### Prompt
Copy out, line for line and unchanged, the stretch of items from the start through the line containing "point(922,179)".

— START Extracted records —

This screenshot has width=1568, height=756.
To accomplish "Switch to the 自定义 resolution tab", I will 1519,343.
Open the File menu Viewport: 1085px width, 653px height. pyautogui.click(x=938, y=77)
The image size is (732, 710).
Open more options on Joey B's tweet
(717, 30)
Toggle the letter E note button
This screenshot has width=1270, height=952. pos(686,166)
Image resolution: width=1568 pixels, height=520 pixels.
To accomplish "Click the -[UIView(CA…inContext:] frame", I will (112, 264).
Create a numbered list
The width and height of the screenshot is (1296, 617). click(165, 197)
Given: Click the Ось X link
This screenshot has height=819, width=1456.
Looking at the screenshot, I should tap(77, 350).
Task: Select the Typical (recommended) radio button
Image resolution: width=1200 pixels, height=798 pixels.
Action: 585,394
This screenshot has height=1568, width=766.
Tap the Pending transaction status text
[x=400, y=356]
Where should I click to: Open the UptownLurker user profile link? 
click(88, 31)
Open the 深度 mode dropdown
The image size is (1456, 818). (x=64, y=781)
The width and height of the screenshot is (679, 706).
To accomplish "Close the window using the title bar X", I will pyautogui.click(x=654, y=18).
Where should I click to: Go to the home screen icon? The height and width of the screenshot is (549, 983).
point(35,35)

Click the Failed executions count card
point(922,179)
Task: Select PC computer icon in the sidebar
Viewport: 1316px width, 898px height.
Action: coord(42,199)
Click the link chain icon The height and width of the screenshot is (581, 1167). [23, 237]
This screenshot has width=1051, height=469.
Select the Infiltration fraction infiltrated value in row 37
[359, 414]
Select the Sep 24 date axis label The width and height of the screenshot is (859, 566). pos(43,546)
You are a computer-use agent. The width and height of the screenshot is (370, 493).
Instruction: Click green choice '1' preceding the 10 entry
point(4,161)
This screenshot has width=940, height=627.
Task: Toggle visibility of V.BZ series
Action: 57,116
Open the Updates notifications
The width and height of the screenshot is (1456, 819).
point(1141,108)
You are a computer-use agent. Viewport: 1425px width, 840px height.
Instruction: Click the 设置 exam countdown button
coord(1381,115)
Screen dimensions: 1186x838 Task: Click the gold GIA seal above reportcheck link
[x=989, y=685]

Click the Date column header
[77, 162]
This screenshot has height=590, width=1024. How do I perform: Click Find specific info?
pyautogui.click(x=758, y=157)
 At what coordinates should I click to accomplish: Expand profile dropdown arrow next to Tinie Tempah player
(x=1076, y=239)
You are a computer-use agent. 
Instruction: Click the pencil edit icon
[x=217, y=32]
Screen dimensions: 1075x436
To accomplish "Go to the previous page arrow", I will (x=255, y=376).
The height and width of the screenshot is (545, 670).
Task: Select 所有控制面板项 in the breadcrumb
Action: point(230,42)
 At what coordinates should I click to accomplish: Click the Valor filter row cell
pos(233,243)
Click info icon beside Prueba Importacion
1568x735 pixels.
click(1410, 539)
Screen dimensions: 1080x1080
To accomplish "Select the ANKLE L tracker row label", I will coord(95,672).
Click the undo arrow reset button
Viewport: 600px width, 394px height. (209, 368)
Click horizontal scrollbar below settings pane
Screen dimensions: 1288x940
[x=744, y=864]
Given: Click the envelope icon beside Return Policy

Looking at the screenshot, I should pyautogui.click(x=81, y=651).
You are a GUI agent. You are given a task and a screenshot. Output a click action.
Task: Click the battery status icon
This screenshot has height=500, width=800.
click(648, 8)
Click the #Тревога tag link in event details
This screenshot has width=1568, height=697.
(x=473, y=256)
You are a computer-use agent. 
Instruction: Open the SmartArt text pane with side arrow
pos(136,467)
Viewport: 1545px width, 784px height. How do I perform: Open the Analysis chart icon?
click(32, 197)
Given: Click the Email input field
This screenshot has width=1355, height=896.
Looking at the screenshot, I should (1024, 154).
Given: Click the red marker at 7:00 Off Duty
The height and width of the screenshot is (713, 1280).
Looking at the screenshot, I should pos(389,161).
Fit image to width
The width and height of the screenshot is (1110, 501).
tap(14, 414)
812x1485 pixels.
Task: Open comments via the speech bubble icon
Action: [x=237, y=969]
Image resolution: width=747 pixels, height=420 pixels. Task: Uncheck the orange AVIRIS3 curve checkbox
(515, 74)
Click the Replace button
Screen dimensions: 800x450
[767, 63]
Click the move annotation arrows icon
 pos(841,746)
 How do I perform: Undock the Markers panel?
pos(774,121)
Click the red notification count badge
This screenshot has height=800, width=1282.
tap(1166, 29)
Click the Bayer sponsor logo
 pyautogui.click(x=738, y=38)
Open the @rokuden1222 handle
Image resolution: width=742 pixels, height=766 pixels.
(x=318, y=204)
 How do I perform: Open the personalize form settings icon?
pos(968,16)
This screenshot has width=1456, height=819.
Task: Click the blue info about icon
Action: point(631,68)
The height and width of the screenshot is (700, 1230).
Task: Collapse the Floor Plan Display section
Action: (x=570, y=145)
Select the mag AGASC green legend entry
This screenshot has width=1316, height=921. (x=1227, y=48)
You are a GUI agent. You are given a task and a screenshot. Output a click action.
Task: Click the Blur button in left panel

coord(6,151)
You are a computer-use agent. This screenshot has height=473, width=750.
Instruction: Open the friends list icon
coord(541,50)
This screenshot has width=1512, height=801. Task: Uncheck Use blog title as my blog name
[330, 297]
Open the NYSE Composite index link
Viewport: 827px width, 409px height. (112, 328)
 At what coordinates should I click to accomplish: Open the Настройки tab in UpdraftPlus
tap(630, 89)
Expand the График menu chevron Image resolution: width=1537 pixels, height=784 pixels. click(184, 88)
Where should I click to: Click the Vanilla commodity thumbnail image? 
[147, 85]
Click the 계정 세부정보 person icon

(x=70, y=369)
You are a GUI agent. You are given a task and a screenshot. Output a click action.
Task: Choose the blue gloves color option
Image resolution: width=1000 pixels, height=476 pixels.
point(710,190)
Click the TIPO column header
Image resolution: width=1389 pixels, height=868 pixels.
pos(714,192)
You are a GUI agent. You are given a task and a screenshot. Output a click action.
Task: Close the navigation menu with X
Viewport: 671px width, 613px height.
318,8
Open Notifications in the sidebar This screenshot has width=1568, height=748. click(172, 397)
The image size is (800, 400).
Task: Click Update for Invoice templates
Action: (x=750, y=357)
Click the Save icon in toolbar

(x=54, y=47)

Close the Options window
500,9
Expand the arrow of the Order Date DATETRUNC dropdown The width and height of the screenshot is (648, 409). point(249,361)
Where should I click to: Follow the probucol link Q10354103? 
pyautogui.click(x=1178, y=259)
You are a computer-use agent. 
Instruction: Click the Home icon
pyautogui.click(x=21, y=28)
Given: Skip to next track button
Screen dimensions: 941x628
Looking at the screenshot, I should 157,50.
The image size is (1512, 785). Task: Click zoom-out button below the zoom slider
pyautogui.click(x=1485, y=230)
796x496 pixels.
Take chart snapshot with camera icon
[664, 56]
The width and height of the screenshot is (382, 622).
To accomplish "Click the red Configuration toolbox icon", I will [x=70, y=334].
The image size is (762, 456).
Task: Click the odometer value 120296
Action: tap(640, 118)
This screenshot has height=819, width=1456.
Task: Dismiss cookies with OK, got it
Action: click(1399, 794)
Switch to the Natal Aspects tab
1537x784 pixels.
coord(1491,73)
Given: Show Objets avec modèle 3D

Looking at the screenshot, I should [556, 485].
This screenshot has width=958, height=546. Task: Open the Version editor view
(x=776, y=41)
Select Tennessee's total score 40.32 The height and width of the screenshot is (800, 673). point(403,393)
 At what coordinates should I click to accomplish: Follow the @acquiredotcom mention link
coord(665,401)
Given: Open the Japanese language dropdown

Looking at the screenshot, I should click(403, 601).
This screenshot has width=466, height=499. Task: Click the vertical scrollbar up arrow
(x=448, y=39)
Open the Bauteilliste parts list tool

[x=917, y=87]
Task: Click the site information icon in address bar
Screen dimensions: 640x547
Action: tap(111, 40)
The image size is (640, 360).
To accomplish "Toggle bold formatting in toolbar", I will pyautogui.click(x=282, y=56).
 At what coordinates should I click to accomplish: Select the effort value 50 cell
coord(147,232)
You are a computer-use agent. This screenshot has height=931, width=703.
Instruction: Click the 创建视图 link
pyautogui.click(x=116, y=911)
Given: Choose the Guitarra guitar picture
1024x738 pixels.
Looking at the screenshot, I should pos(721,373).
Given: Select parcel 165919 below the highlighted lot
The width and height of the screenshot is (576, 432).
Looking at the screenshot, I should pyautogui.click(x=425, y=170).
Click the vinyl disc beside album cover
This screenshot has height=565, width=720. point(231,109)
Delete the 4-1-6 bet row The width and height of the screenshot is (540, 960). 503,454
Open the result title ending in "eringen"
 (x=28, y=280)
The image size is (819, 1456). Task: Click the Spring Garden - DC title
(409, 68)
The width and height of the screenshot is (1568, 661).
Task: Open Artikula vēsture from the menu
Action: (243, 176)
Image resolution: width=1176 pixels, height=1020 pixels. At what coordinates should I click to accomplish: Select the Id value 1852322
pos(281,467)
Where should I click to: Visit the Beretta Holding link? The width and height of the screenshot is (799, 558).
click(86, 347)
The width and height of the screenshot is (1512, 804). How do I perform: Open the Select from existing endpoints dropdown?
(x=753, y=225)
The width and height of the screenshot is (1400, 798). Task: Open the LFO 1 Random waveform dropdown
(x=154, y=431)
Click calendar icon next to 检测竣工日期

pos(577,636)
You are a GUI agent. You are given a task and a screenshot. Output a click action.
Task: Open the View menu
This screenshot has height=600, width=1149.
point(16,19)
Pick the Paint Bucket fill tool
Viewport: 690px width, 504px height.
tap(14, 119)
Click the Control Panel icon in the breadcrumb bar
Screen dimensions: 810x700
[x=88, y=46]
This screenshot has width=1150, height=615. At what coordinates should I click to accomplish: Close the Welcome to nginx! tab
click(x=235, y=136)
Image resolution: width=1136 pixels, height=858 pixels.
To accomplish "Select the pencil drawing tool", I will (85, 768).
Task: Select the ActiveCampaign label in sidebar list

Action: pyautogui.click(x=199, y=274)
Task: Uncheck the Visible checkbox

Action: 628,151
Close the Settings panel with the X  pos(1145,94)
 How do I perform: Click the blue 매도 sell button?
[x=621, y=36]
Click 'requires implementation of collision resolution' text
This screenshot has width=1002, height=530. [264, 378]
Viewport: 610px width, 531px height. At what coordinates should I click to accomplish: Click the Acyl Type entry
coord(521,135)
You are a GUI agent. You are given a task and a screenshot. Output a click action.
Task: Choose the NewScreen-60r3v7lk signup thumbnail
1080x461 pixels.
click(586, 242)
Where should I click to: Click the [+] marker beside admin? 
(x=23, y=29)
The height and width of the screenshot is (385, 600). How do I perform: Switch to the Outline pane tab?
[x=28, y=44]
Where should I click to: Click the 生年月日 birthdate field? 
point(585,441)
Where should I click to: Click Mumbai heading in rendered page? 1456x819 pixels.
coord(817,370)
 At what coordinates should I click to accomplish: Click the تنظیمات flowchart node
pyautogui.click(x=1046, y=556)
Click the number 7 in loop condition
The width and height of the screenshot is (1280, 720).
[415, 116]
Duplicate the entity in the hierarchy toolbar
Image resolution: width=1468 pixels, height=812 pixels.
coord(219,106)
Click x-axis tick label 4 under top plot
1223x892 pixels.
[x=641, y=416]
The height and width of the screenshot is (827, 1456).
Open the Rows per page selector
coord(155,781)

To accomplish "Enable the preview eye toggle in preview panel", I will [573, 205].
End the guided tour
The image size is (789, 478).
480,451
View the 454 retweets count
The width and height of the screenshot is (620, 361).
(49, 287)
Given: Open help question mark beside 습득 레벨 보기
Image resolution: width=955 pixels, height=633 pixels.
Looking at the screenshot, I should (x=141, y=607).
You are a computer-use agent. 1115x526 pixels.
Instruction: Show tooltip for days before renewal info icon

— END Extracted records —

### Written solution
This screenshot has width=1568, height=756.
To accomplish "Switch to the 自定义 resolution tab", I will 1519,343.
Open the File menu Viewport: 1085px width, 653px height. pyautogui.click(x=938, y=77)
The image size is (732, 710).
Open more options on Joey B's tweet
(717, 30)
Toggle the letter E note button
This screenshot has width=1270, height=952. pos(686,166)
Image resolution: width=1568 pixels, height=520 pixels.
To accomplish "Click the -[UIView(CA…inContext:] frame", I will (112, 264).
Create a numbered list
The width and height of the screenshot is (1296, 617). click(165, 197)
Given: Click the Ось X link
This screenshot has height=819, width=1456.
Looking at the screenshot, I should tap(77, 350).
Task: Select the Typical (recommended) radio button
Image resolution: width=1200 pixels, height=798 pixels.
Action: 585,394
This screenshot has height=1568, width=766.
Tap the Pending transaction status text
[x=400, y=356]
Where should I click to: Open the UptownLurker user profile link? 
click(88, 31)
Open the 深度 mode dropdown
The image size is (1456, 818). (x=64, y=781)
The width and height of the screenshot is (679, 706).
To accomplish "Close the window using the title bar X", I will pyautogui.click(x=654, y=18).
Where should I click to: Go to the home screen icon? The height and width of the screenshot is (549, 983).
point(35,35)

Click the Failed executions count card
point(922,179)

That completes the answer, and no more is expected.